Die Entwick­lung in der Medi­zin all­ge­mein und in seinem Fach­bere­ich gehen in Rich­tung tar­getet ther­a­py, also indi­vid­u­al­isierte Medi­zin. Da man her­aus­ge­fun­den hat, dass Struk­turen an Zellen gezielt Ther­a­pi­en bee­in­flussen, wird nun vorher jed­er Tumor genetisch unter­sucht um ziel­gerichtete Ther­a­pi­en zu ermöglichen. „Da hat es in den let­zten Jahren eine enorme Entwick­lung gegeben.”

Die Haut als Musterbeispiel für Prävention

Beim inter­essierten Durch­blät­tern des SURPRISE FACTORS SYMPOSIUM REPORT 2011 fragt Peham­berg­er in aller Beschei­den­heit, was er als Beiratsmit­glied ein­brin­gen kann und bleibt gle­ich beim The­ma Gesund­heit­spräven­tion hän­gen: „Wis­sen Sie, die Haut ist ein Muster­beispiel für primäre und sekundäre Präven­tion.” Unter der primären Präven­tion ver­ste­ht man die Ver­mei­dung, unter der sekundären Präven­tion die Früherken­nung. Ver­mei­den kann man Hautkrebs, indem man zum Beispiel vernün­ftig mit der Sonne umge­ht. Anders als bei Lun­gen- oder Bauch­spe­ichel­drüsenkrebs ist die sekundäre Präven­tion bei der Haut ein­fach­er, „die Haut hat man ja direkt vor seinen Augen”.
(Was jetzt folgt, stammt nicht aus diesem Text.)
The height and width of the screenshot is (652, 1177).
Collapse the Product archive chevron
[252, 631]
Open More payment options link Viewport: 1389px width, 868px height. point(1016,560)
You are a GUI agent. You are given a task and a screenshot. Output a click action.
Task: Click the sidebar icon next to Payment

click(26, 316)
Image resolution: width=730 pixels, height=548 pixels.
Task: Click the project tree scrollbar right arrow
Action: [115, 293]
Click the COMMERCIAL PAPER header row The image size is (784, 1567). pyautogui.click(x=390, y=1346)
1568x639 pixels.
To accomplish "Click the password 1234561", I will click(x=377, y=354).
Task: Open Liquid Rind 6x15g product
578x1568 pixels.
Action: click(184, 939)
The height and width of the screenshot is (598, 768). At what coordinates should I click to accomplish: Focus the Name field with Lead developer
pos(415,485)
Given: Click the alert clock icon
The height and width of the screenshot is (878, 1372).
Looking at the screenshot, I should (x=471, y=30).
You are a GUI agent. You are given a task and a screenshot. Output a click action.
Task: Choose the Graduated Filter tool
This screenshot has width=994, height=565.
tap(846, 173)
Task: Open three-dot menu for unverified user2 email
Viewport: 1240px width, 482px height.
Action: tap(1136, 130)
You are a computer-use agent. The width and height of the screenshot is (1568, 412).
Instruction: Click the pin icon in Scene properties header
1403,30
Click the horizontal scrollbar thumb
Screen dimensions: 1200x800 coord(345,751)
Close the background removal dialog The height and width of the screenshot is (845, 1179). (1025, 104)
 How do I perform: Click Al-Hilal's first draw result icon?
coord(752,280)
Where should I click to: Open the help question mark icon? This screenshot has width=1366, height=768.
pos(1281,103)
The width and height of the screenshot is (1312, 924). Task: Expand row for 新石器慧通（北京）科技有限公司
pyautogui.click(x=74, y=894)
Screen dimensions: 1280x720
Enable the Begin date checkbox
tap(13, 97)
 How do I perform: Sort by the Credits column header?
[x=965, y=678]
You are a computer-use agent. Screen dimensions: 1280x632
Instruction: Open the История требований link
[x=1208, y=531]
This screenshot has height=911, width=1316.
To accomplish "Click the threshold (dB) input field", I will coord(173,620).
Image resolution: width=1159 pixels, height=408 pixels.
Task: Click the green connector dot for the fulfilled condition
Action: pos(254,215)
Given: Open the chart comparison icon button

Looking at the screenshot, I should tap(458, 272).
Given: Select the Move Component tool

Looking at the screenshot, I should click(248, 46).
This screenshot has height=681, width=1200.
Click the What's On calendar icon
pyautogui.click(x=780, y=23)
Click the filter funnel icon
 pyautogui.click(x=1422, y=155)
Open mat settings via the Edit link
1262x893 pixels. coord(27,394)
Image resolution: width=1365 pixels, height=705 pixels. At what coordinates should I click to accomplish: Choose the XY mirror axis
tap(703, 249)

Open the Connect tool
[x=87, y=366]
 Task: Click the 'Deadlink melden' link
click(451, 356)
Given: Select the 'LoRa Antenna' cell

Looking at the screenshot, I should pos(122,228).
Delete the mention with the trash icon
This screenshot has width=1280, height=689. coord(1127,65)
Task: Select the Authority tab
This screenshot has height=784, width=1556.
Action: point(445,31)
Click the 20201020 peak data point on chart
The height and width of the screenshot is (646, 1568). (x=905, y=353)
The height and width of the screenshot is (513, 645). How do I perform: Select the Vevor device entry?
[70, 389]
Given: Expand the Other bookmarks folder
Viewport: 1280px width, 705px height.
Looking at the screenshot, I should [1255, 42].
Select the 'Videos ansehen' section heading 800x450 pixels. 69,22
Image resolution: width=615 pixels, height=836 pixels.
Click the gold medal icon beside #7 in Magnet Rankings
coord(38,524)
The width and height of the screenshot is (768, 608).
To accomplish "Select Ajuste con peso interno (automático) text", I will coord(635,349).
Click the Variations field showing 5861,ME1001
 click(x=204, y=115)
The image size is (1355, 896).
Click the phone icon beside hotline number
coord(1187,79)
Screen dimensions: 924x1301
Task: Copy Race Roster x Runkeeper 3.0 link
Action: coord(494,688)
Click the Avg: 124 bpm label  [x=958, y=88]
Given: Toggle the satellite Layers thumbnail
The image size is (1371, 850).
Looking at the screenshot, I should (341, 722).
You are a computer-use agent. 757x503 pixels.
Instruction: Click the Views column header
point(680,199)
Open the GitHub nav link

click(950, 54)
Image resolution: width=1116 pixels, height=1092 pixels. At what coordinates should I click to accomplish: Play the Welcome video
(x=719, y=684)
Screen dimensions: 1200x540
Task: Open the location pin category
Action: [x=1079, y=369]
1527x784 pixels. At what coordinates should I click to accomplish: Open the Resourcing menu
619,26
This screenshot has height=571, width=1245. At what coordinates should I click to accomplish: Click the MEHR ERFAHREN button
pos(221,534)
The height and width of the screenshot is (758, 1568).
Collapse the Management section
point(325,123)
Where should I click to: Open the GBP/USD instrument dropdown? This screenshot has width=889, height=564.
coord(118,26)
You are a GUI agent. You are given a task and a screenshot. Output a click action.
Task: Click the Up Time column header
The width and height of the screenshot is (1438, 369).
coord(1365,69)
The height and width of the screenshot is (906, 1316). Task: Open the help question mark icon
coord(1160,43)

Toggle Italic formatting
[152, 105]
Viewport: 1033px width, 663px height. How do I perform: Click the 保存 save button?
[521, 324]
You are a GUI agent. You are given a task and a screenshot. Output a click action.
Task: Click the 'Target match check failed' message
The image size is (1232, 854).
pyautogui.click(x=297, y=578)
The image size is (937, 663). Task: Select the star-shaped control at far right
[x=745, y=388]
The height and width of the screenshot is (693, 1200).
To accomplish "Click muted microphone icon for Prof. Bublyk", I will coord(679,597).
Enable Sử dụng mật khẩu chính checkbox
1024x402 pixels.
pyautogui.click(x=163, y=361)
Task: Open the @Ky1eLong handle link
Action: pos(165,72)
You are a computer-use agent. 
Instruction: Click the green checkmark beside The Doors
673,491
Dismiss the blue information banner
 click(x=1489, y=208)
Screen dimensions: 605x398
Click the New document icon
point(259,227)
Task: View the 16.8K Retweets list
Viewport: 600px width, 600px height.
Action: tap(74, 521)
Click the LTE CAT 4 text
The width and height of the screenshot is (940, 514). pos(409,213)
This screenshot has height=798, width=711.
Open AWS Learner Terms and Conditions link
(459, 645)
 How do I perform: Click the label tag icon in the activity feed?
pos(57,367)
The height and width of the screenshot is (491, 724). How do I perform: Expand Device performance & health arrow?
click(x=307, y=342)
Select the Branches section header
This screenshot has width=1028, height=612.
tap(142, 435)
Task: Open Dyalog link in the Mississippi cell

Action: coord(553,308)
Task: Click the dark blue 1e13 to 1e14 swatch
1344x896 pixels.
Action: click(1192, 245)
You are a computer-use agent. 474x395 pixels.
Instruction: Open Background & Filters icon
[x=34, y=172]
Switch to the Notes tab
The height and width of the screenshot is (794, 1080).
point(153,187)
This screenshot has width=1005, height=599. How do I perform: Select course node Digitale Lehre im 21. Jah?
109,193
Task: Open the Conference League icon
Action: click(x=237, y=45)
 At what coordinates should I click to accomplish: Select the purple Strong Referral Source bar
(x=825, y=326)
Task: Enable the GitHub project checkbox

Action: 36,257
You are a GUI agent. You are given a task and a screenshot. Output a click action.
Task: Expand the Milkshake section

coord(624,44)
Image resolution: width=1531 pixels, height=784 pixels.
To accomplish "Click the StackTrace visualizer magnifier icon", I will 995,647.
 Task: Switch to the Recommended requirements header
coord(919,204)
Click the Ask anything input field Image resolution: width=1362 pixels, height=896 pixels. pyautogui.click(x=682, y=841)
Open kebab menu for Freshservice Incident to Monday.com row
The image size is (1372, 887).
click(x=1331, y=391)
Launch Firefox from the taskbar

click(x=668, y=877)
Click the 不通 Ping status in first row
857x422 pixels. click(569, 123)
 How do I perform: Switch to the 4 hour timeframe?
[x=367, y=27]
Dass sich Men­schen nicht nach ihrem Wis­sen ver­hal­ten, ist natür­lich auch in seinem Fach­bere­ich ein Prob­lem. Dabei ließe sich ein Melanom im Früh­sta­di­um ver­gle­ich­sweise ein­fach behan­deln, indem man es ent­fer­nt. „Die  Igno­ranz gegenüber Symp­tomen ist bei den Män­nern viel größer als bei Frauen, das ist ja mit­tler­weile erwiesen.”

Informationskampagnen für Prävention

Präven­tion geht, nach Mei­n­ung des Pri­mars, auss­chließlich über Infor­ma­tion: „Infor­ma­tion­skam­pag­nen, Aufk­lärung!” „Die geset­zlichen Begeben­heit­en spie­len natür­lich auch hinein”, meint Peham­berg­er mit Hin­weis auf Massen­screen­ings. Bringt das was? „Das ist eine Berech­nung, die man Gesund­heit­sökonomen über­lässt. Die fra­gen, Was kostet das? Und wie viel an zusät­zlichen Leben­s­jahren bringt es? Das ist eine knall­harte Kalku­la­tion und dann eine poli­tis­che Entscheidung.”

Bildung und Ausbildung als wichtigstes Gut

„Das Entschei­dende ist die Bil­dung und Aus­bil­dung junger Leute” reflek­tiert Peham­berg­er über die Aus­sagen Zeilingers, „da tre­f­fen wir uns.” „Die öster­re­ichis­che Schule ist eine Katas­tro­phe”, meint der Vater eines Teenagers, der seinen Sohn für ein Jahr an eine High School in den USA schick­en wird, „für die Sprache und das Auftreten, da sind die Amerikan­er ein­fach viel bess­er” weiß er aus zahlre­ichen inter­na­tionalen Konferenzen.

Ohne pauschal­isieren zu wollen, spielt er auf das Unver­ständ­nis manch­er Unter­rich­t­en­den an und ärg­ert sich über die vorherrschende Igno­ranz. Auch das schlechte Image der Lehrer ist ein Prob­lem. „Das Schul­sys­tem ist über­al­tert und renovierungsbedürftig.”

„Solange sich in Öster­re­ich nicht das Denken durchge­set­zt hat, dass die Lehrer für die Schüler da sind, wird sich da nichts ändern. Das gilt genau im gle­ichen Maß für die Medi­zin. Ärzte sind für Patien­ten da und nicht umgekehrt.”